◆ **Exercise brief**
Only an exact, line-for-line copy of the data will serve as the answer.

◆ **Exercise materials**
________________________________________

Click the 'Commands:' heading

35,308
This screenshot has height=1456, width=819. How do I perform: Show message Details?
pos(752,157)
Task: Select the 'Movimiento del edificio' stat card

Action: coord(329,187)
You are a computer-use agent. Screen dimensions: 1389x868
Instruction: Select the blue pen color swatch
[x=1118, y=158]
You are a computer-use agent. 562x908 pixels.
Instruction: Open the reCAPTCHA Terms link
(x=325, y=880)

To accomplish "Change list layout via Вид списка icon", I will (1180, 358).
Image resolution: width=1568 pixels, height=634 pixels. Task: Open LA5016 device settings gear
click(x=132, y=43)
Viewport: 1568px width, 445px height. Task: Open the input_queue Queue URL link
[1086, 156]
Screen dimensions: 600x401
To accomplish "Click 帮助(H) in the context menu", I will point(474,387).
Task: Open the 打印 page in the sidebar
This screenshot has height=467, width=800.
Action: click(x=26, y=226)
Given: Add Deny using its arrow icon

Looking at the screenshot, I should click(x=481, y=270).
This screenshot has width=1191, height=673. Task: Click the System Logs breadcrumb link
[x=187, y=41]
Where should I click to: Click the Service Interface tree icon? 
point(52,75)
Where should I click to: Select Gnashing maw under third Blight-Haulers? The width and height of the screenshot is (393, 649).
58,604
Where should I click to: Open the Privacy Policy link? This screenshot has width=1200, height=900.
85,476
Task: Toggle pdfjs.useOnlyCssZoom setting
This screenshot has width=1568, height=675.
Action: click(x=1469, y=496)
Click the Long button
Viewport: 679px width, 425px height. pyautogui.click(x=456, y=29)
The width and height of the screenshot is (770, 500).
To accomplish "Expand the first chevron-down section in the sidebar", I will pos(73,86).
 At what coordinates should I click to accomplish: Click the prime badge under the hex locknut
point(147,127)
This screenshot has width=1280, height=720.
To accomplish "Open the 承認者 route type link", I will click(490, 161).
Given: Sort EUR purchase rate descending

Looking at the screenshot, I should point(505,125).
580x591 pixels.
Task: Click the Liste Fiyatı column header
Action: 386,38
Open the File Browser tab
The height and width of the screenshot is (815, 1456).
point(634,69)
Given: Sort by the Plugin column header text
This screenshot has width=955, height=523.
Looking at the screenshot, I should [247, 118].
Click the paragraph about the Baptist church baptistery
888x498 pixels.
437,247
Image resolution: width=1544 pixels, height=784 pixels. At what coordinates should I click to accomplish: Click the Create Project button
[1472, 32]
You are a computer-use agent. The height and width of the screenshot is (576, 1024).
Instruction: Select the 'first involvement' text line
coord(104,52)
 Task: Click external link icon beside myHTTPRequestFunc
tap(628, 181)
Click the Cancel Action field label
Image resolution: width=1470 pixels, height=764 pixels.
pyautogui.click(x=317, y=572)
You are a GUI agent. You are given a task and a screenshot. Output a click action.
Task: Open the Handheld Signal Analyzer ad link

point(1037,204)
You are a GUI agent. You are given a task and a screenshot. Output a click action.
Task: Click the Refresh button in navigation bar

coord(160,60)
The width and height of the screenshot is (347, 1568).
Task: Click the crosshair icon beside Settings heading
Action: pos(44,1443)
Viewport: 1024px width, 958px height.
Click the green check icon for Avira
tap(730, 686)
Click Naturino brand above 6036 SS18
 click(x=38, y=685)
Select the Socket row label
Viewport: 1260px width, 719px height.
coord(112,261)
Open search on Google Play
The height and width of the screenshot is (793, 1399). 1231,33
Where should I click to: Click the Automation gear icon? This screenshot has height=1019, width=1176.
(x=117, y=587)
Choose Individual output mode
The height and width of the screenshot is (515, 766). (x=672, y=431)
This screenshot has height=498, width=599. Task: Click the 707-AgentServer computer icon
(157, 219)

________________________________________

◆ **Result**
Click the 'Commands:' heading

35,308
This screenshot has height=1456, width=819. How do I perform: Show message Details?
pos(752,157)
Task: Select the 'Movimiento del edificio' stat card

Action: coord(329,187)
You are a computer-use agent. Screen dimensions: 1389x868
Instruction: Select the blue pen color swatch
[x=1118, y=158]
You are a computer-use agent. 562x908 pixels.
Instruction: Open the reCAPTCHA Terms link
(x=325, y=880)

To accomplish "Change list layout via Вид списка icon", I will (1180, 358).
Image resolution: width=1568 pixels, height=634 pixels. Task: Open LA5016 device settings gear
click(x=132, y=43)
Viewport: 1568px width, 445px height. Task: Open the input_queue Queue URL link
[1086, 156]
Screen dimensions: 600x401
To accomplish "Click 帮助(H) in the context menu", I will point(474,387).
Task: Open the 打印 page in the sidebar
This screenshot has height=467, width=800.
Action: click(x=26, y=226)
Given: Add Deny using its arrow icon

Looking at the screenshot, I should click(x=481, y=270).
This screenshot has width=1191, height=673. Task: Click the System Logs breadcrumb link
[x=187, y=41]
Where should I click to: Click the Service Interface tree icon? 
point(52,75)
Where should I click to: Select Gnashing maw under third Blight-Haulers? The width and height of the screenshot is (393, 649).
58,604
Where should I click to: Open the Privacy Policy link? This screenshot has width=1200, height=900.
85,476
Task: Toggle pdfjs.useOnlyCssZoom setting
This screenshot has width=1568, height=675.
Action: click(x=1469, y=496)
Click the Long button
Viewport: 679px width, 425px height. pyautogui.click(x=456, y=29)
The width and height of the screenshot is (770, 500).
To accomplish "Expand the first chevron-down section in the sidebar", I will pos(73,86).
 At what coordinates should I click to accomplish: Click the prime badge under the hex locknut
point(147,127)
This screenshot has width=1280, height=720.
To accomplish "Open the 承認者 route type link", I will click(490, 161).
Given: Sort EUR purchase rate descending

Looking at the screenshot, I should point(505,125).
580x591 pixels.
Task: Click the Liste Fiyatı column header
Action: 386,38
Open the File Browser tab
The height and width of the screenshot is (815, 1456).
point(634,69)
Given: Sort by the Plugin column header text
This screenshot has width=955, height=523.
Looking at the screenshot, I should [247, 118].
Click the paragraph about the Baptist church baptistery
888x498 pixels.
437,247
Image resolution: width=1544 pixels, height=784 pixels. At what coordinates should I click to accomplish: Click the Create Project button
[1472, 32]
You are a computer-use agent. The height and width of the screenshot is (576, 1024).
Instruction: Select the 'first involvement' text line
coord(104,52)
 Task: Click external link icon beside myHTTPRequestFunc
tap(628, 181)
Click the Cancel Action field label
Image resolution: width=1470 pixels, height=764 pixels.
pyautogui.click(x=317, y=572)
You are a GUI agent. You are given a task and a screenshot. Output a click action.
Task: Open the Handheld Signal Analyzer ad link

point(1037,204)
You are a GUI agent. You are given a task and a screenshot. Output a click action.
Task: Click the Refresh button in navigation bar

coord(160,60)
The width and height of the screenshot is (347, 1568).
Task: Click the crosshair icon beside Settings heading
Action: pos(44,1443)
Viewport: 1024px width, 958px height.
Click the green check icon for Avira
tap(730, 686)
Click Naturino brand above 6036 SS18
 click(x=38, y=685)
Select the Socket row label
Viewport: 1260px width, 719px height.
coord(112,261)
Open search on Google Play
The height and width of the screenshot is (793, 1399). 1231,33
Where should I click to: Click the Automation gear icon? This screenshot has height=1019, width=1176.
(x=117, y=587)
Choose Individual output mode
The height and width of the screenshot is (515, 766). (x=672, y=431)
This screenshot has height=498, width=599. Task: Click the 707-AgentServer computer icon
(157, 219)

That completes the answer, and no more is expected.